Simple R package to fast encode non-numeric variables. It is useful when preparing long datasets for Ridge/Lasso functions in glmnet package or other models that require input data to be numeric data.frames or matrices. Currently it provides 2 functions: transforming each unique dummy into columns that have 1 or 0; onehot encoder and creates a code book for unique character/factor --- numeric representation
- In R, type
# check whether devtools is installed. If not, install it. if ( !("devtools" %in% installed.packages()[,"Package"]) ){ install.packages("devtools") } devtools::install_github("yu45020/encodedummy")
Data.table and its function "chmatch" for fast matching unique categories.

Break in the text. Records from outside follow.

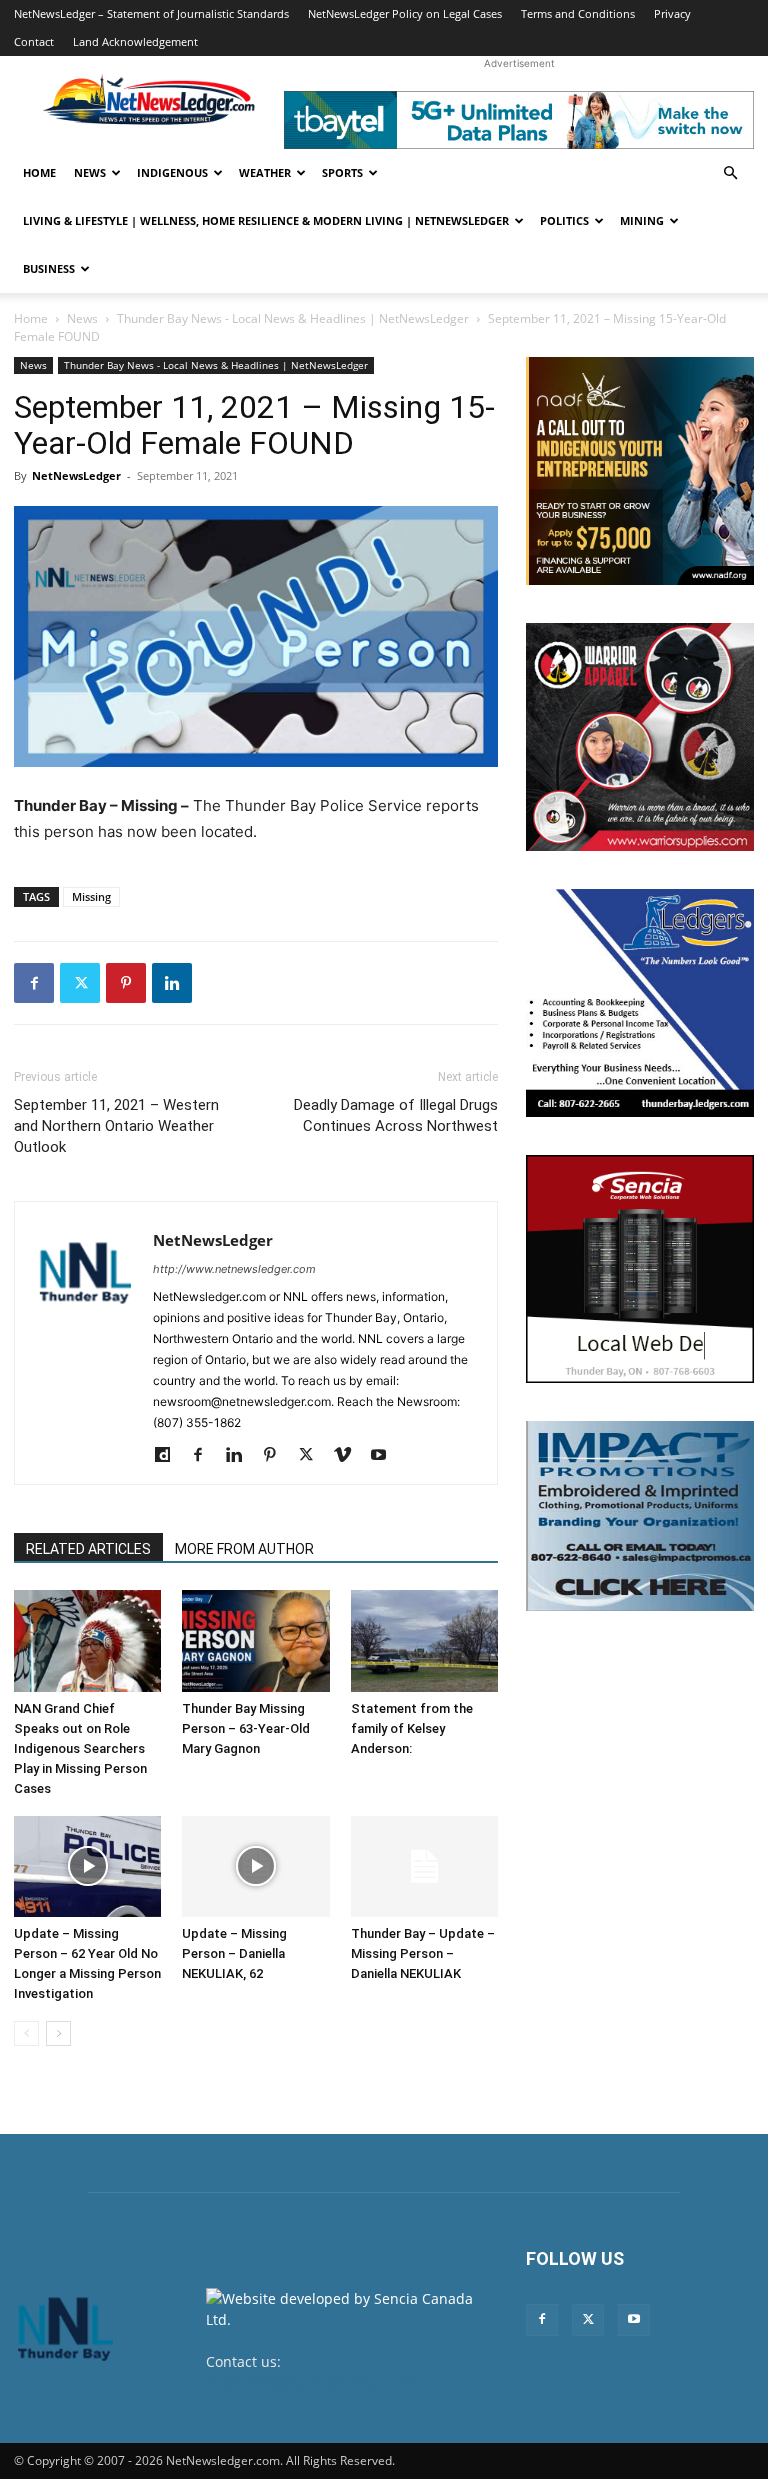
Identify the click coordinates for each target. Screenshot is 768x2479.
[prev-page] (26, 2033)
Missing (91, 896)
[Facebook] (34, 983)
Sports (342, 172)
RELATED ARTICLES (88, 1549)
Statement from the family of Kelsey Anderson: (412, 1728)
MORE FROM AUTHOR (244, 1549)
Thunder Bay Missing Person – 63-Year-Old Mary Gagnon (246, 1728)
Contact (34, 41)
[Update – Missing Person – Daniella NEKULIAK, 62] (255, 1866)
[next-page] (58, 2033)
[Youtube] (385, 1456)
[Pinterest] (126, 983)
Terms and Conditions (578, 13)
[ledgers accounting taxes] (640, 1003)
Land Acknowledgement (135, 41)
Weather (265, 172)
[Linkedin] (172, 983)
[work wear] (640, 737)
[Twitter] (80, 983)
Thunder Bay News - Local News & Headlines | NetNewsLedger (293, 318)
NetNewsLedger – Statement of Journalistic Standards (151, 13)
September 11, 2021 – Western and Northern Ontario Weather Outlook (116, 1126)
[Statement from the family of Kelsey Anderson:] (424, 1640)
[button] (730, 173)
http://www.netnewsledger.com (234, 1269)
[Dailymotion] (169, 1456)
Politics (564, 220)
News (90, 172)
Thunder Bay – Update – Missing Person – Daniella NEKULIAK (423, 1953)
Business (49, 268)
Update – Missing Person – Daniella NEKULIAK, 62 (234, 1953)
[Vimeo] (349, 1456)
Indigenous (172, 172)
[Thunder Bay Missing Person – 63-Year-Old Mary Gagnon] (255, 1640)
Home (39, 172)
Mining (642, 220)
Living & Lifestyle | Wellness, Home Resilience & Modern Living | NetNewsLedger (266, 220)
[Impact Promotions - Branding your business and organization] (640, 1516)
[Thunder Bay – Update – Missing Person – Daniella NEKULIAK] (424, 1866)
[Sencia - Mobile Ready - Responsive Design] (640, 1269)
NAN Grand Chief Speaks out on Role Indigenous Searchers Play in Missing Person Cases (80, 1748)
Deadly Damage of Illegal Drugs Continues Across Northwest (396, 1115)
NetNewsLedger (76, 475)
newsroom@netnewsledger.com (313, 2382)
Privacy (672, 13)
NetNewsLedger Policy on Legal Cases (405, 13)
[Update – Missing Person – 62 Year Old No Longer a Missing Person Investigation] (87, 1866)
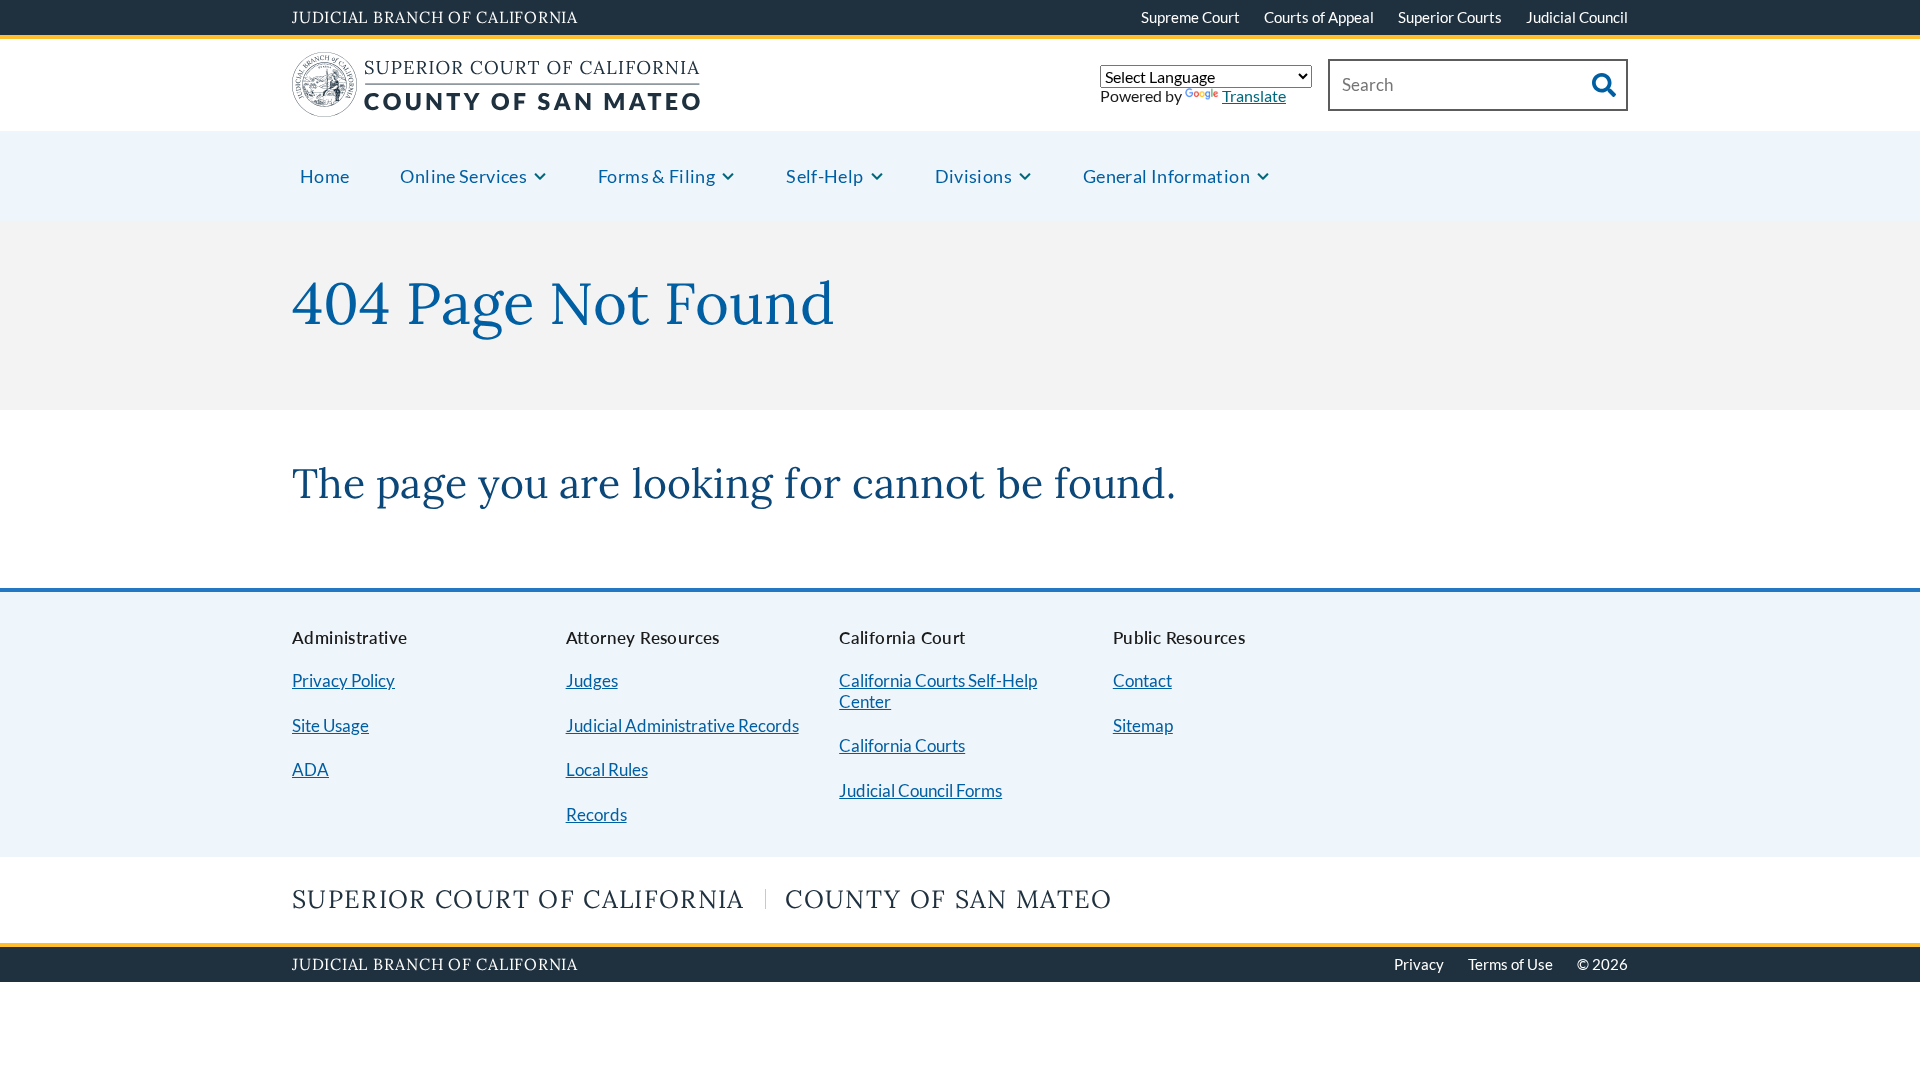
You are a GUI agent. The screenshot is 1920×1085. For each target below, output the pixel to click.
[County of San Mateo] (496, 104)
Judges (592, 680)
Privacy (1419, 964)
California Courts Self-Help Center (938, 691)
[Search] (1604, 85)
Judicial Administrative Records (682, 725)
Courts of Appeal (1319, 17)
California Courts (902, 745)
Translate (1254, 95)
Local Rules (607, 769)
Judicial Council (1577, 17)
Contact (1142, 680)
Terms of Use (1510, 964)
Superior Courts (1450, 17)
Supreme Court (1190, 17)
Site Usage (330, 725)
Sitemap (1143, 725)
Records (596, 814)
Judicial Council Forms (920, 790)
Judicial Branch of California (435, 17)
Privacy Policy (343, 680)
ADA (310, 769)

1 . Convert dummies into new columns
library(data.table)
library(encodedummy)
get_test_data=function(N=1e5,K=6){
set.seed(1)
DT <- data.table(
id1 = factor(sample(letters[1:K], N, TRUE)),
id3 = factor(sample(LETTERS[1:K], N, TRUE)),
id4 = sample(K, N, TRUE),
id5 = factor(sample(K, N, TRUE)),
id6 = sample(N/K, N, TRUE),
v1 = factor(sample(5, N, TRUE)),
v3 = sample(round(runif(100,max=100),4), N, TRUE)
)
}
DT = get_test_data(1e5,6)
DT_ = copy(DT)
print(format(object.size(DT), units = 'Mb'))
# number of unique values in each column
print(DT[,lapply(.SD, uniqueN)])
system.time(
DT_new <- dummy_to_cols(DT, drop_first_level=FALSE,
keep_origin_cols=FALSE, sep_char='=',inplace=FALSE)
)
# inplace is FALSE, so the input data is not modified. Instead, a new object is created.
identical(DT,DT_) # TRUE
identical(DT,DT_new) # FALSE
2 . Encoder
It contains three parts: 1. create a code book for each character/factor column: all unique values have one unique number. 2. encode those columns into factor type and numerical labels. Changes are taken 'in place' (memory address is not changed), so no copies are made internally. 3. update code book for new data when there are unknown unique type
# generate random dataset
library(wakefield)
library(data.table)
library(encodedummy)
n = 1e6
df = r_data_frame(
n = n,
id,
Scoring = rnorm,
Smoker = valid,
`Reading(mins)` = rpois(lambda=20),
race,
age(x = 8:14),
sex,
hour,
iq,
height(mean=50, sd = 10),
died
)
df = data.table(df)
before = address(df)
s = sample(n,200)
df1 = copy(df[s,])
df_origin = copy(df)
code_book = create_code_book(df)
onehot_encoder(df,code_book)
address(df) ==before # TRUE
df_back = copy(df)
onehot_encoder(df_back, code_book, convert_to = 'origin')
identical(df_origin,df_back ) # TRUE
onehot_encoder(df1,code_book)
identical(df[s,],df1) # TRUE
# suppose new data has additional unique values
dat = data.table(
A = letters[1:3],
B = factor(LETTERS[1:3])
)
dat2 = data.table(
A = factor(letters[6:9]),
B = factor(LETTERS[6:9])
)
code_book = create_code_book(dat)
onehot_encoder(dat, code_book)
code_book_2 = update_code_book(code_book, dat2)
# or use onehot_encoder(dat2, code_book, update_book=TRUE)
onehot_encoder(dat2, code_book_2)
# new numeric values are added